Rethinking Temporal Fusion with a Unified Gradient Descent View for 3D Semantic Occupancy Prediction
This addresses the challenge of effectively integrating temporal information in 3D semantic occupancy prediction for autonomous driving systems, representing a strong incremental advance.
The paper tackles the problem of temporal fusion in vision-based 3D semantic occupancy prediction by proposing GDFusion, which identifies three overlooked temporal cues and introduces a novel fusion strategy based on gradient descent. The method achieves 1.4%-4.8% mIoU improvements and reduces memory consumption by 27%-72% on the Occ3D benchmark.

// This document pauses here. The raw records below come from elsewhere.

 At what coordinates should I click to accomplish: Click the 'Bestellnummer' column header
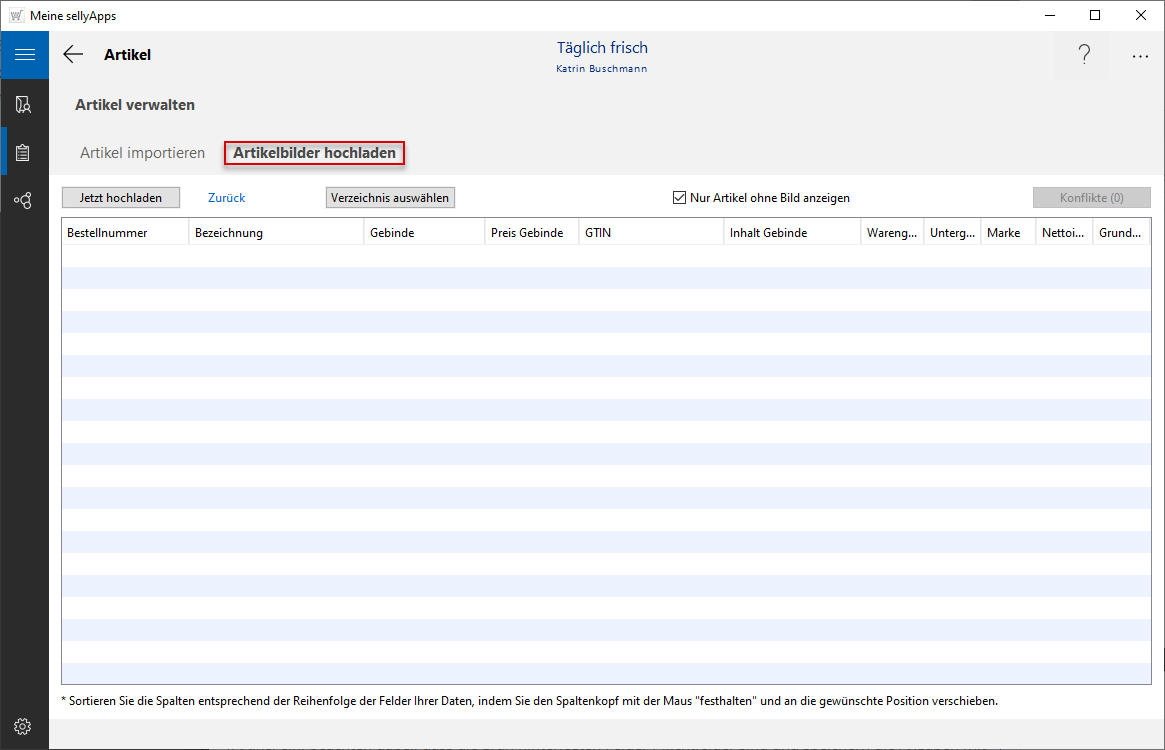point(108,233)
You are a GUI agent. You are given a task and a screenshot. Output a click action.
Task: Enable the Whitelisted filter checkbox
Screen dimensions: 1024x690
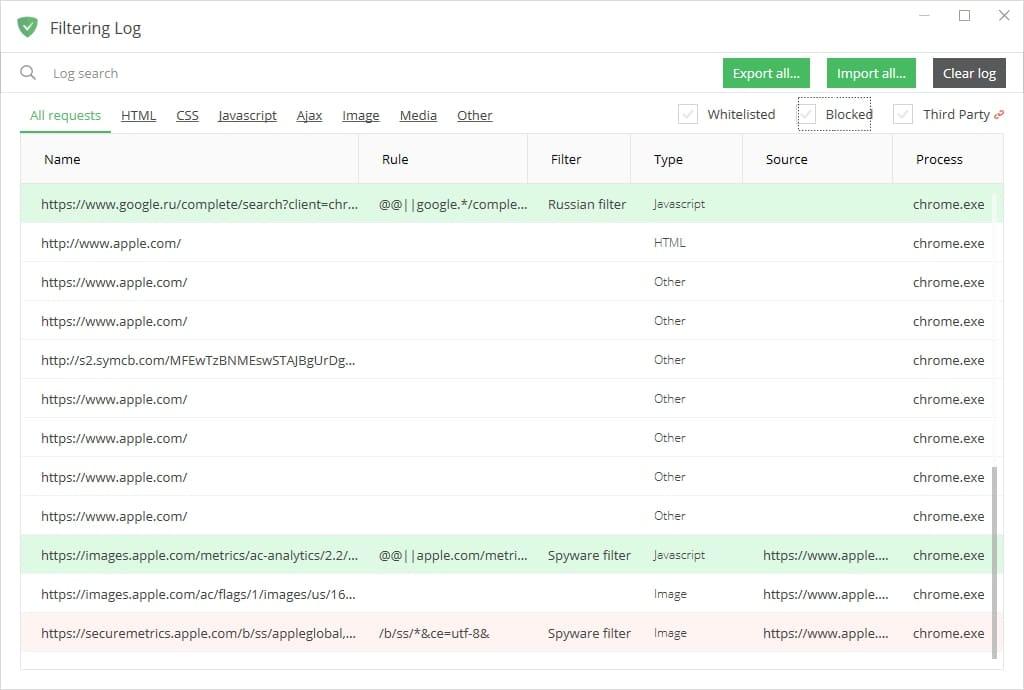687,114
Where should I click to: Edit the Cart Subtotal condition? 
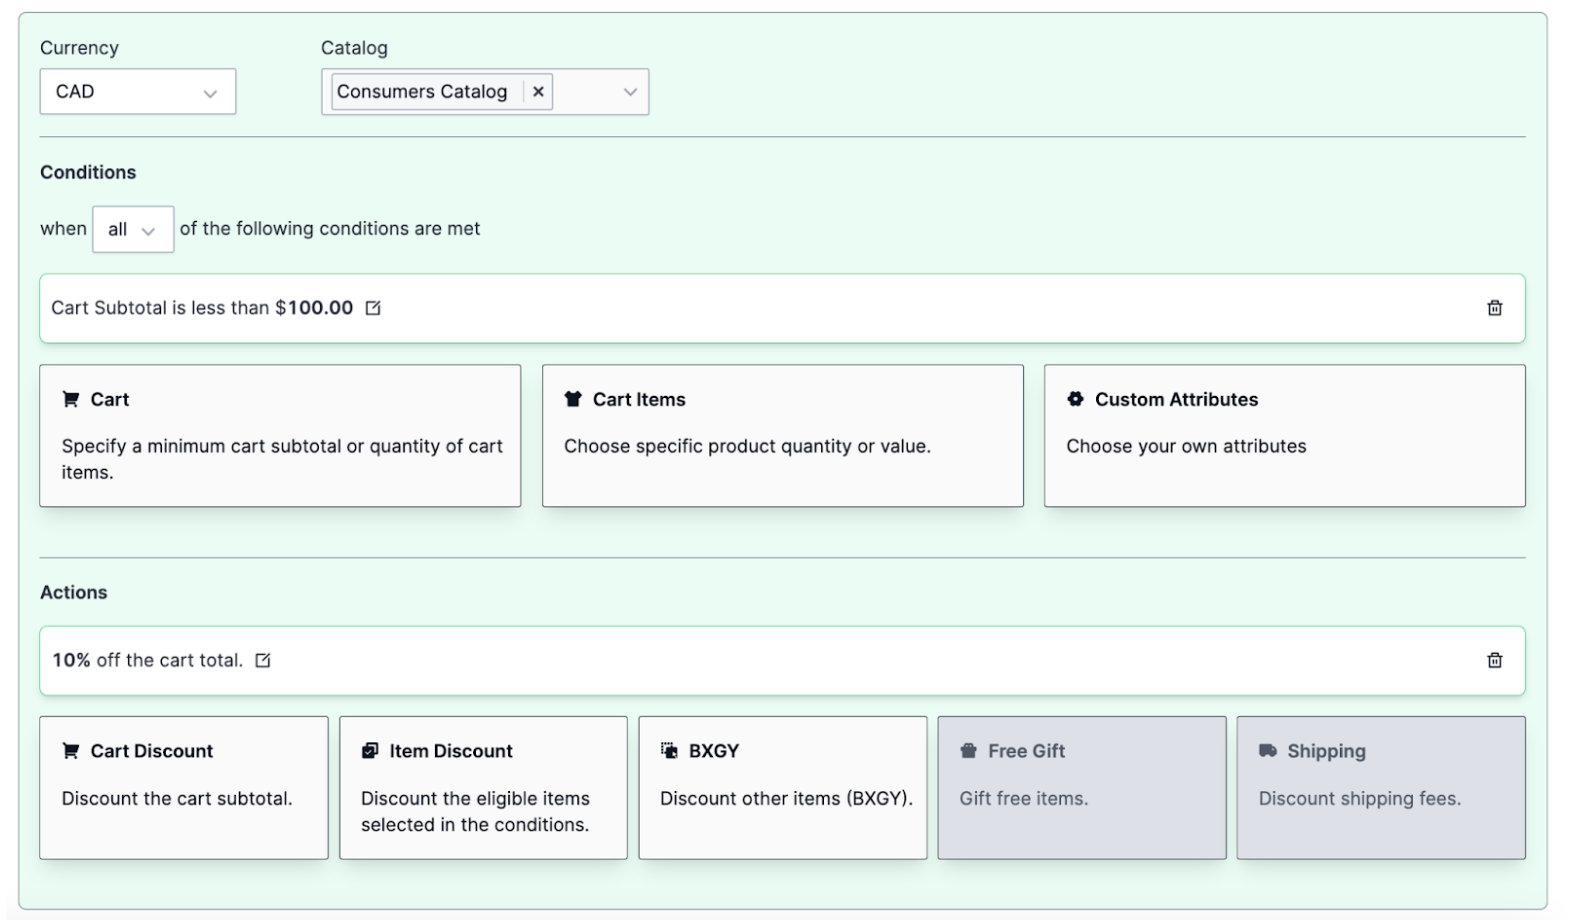(373, 308)
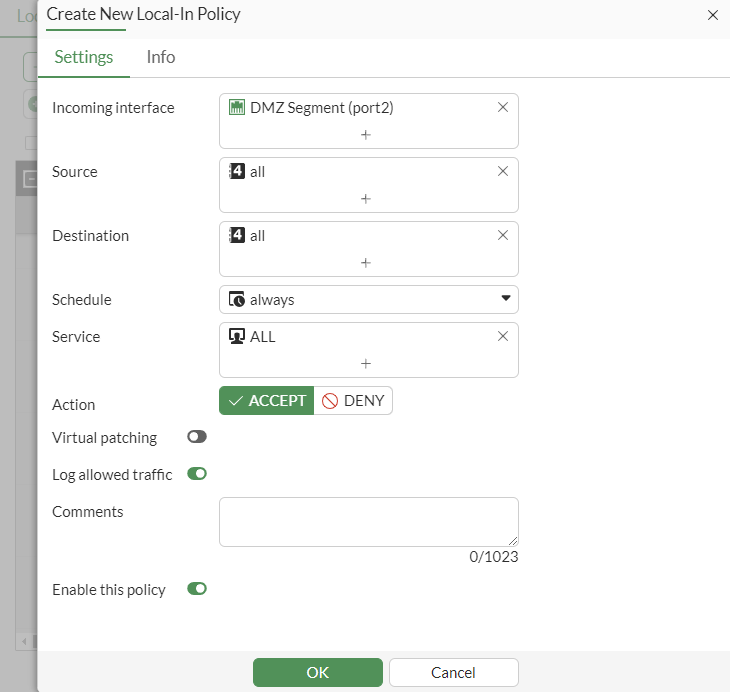Add a source address with plus
Image resolution: width=730 pixels, height=692 pixels.
366,198
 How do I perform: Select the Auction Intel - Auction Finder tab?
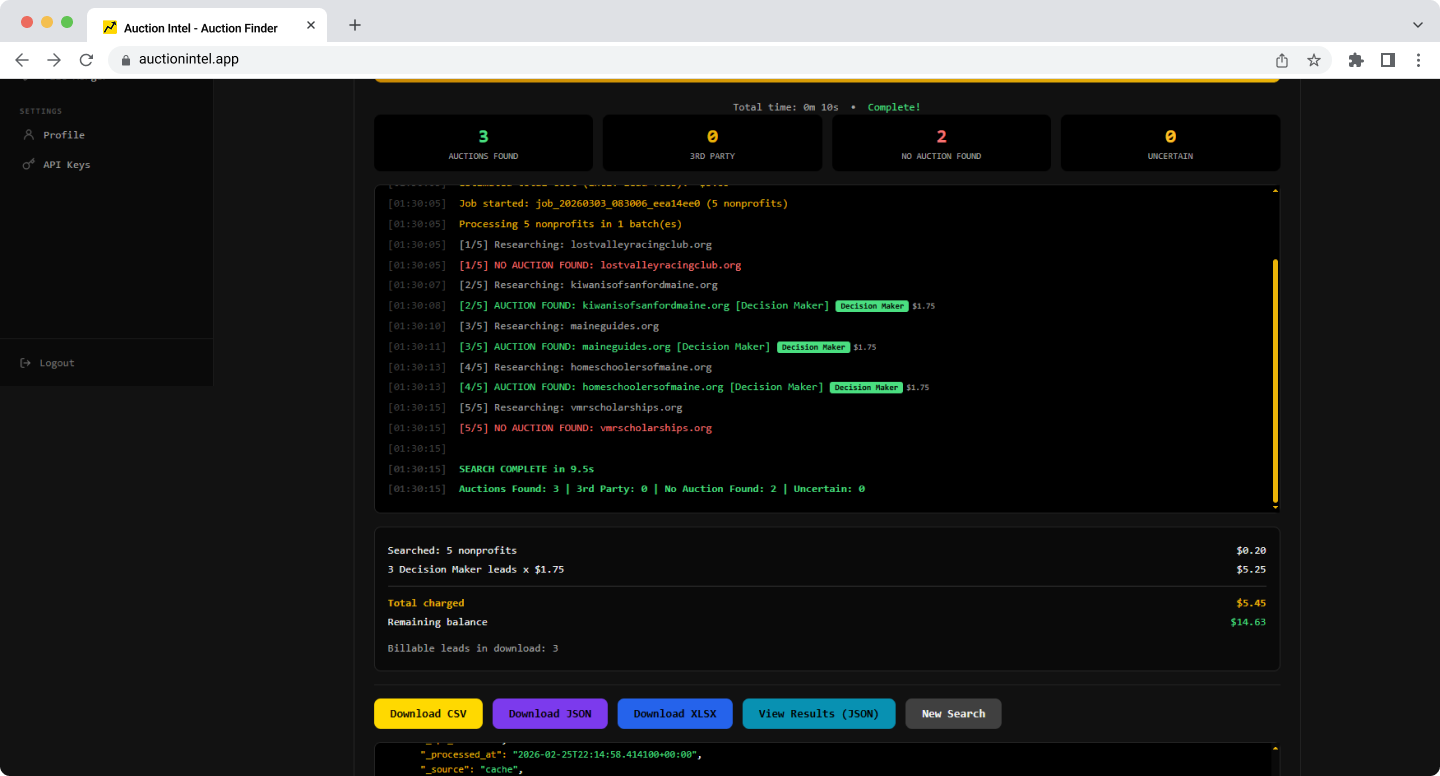[x=200, y=28]
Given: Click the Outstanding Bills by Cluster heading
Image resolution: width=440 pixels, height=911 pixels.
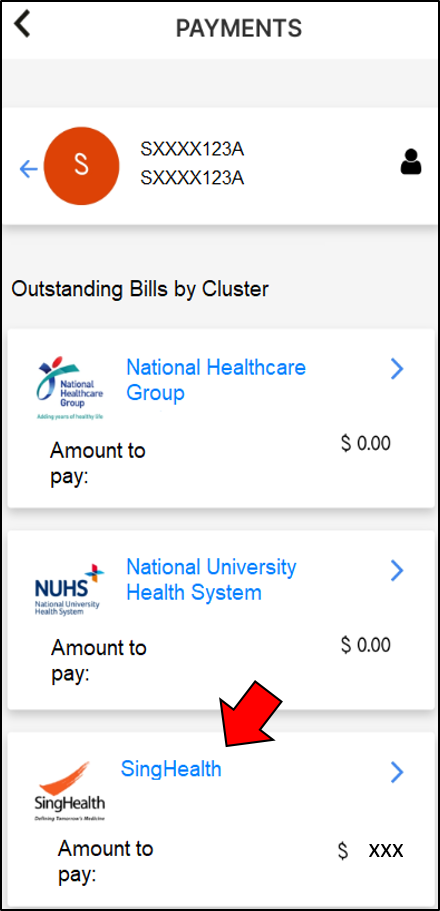Looking at the screenshot, I should pyautogui.click(x=140, y=289).
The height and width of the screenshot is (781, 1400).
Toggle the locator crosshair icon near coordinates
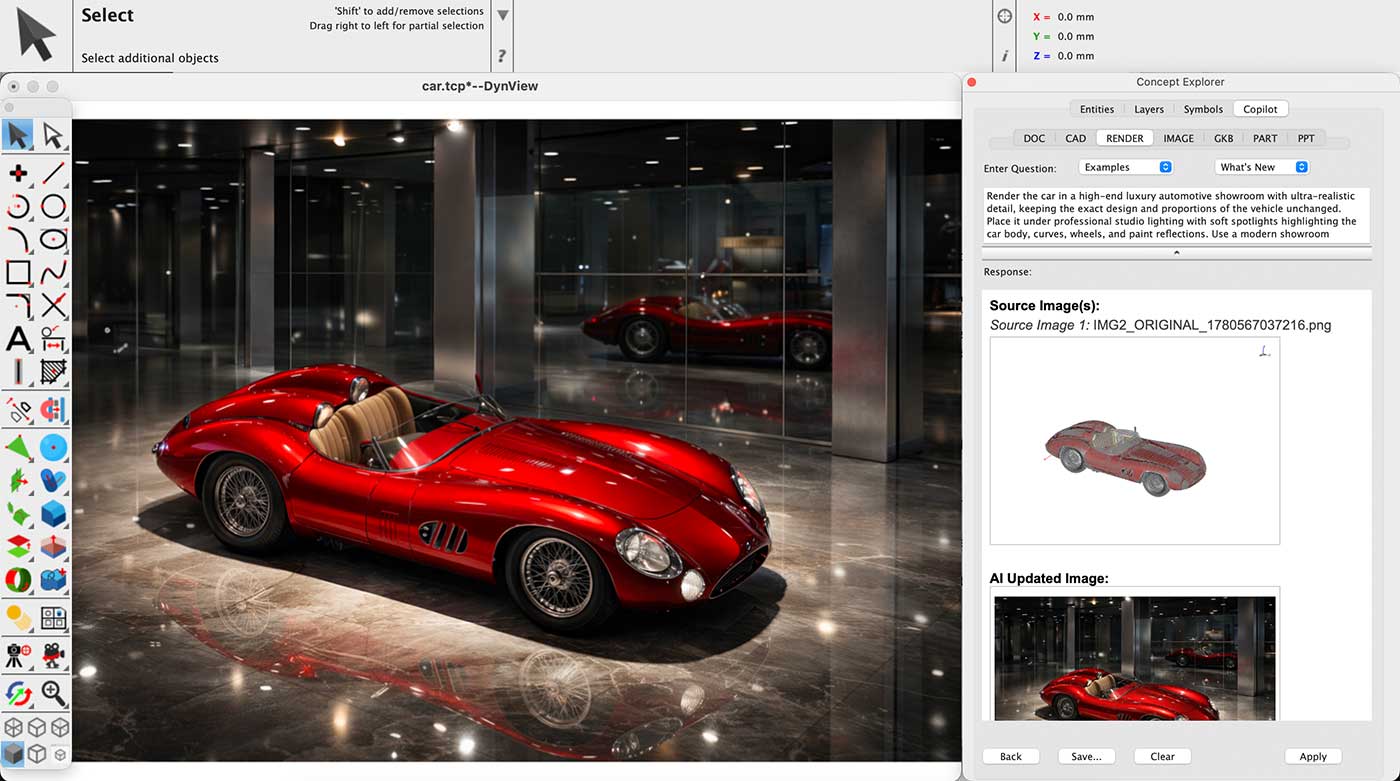click(1005, 17)
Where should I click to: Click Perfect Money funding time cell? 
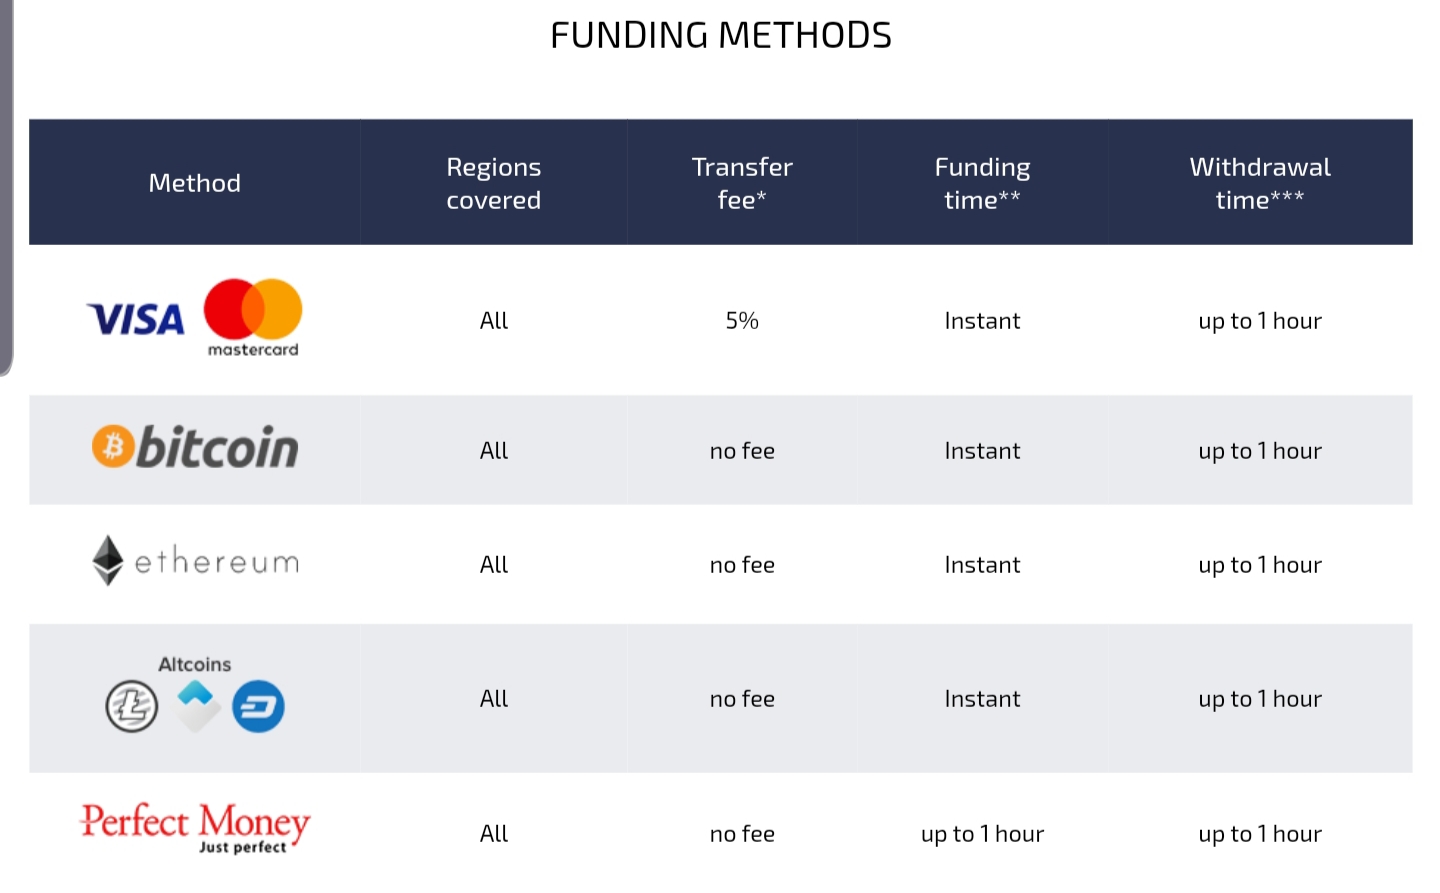tap(983, 834)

We present GDFusion, a temporal fusion method for vision-based 3D semantic occupancy prediction (VisionOcc). GDFusion opens up the underexplored aspects of temporal fusion within the VisionOcc framework, focusing on both temporal cues and fusion strategies. It systematically examines the entire VisionOcc pipeline, identifying three fundamental yet previously overlooked temporal cues: scene-level consistency, motion calibration, and geometric complementation. These cues capture diverse facets of temporal evolution and make distinct contributions across various modules in the VisionOcc framework. To effectively fuse temporal signals across heterogeneous representations, we propose a novel fusion strategy by reinterpreting the formulation of vanilla RNNs. This reinterpretation leverages gradient descent on features to unify the integration of diverse temporal information, seamlessly embedding the proposed temporal cues into the network. Extensive experiments on nuScenes demonstrate that GDFusion significantly outperforms established baselines. Notably, on Occ3D benchmark, it achieves 1.4\%-4.8\% mIoU improvements and reduces memory consumption by 27\%-72\%.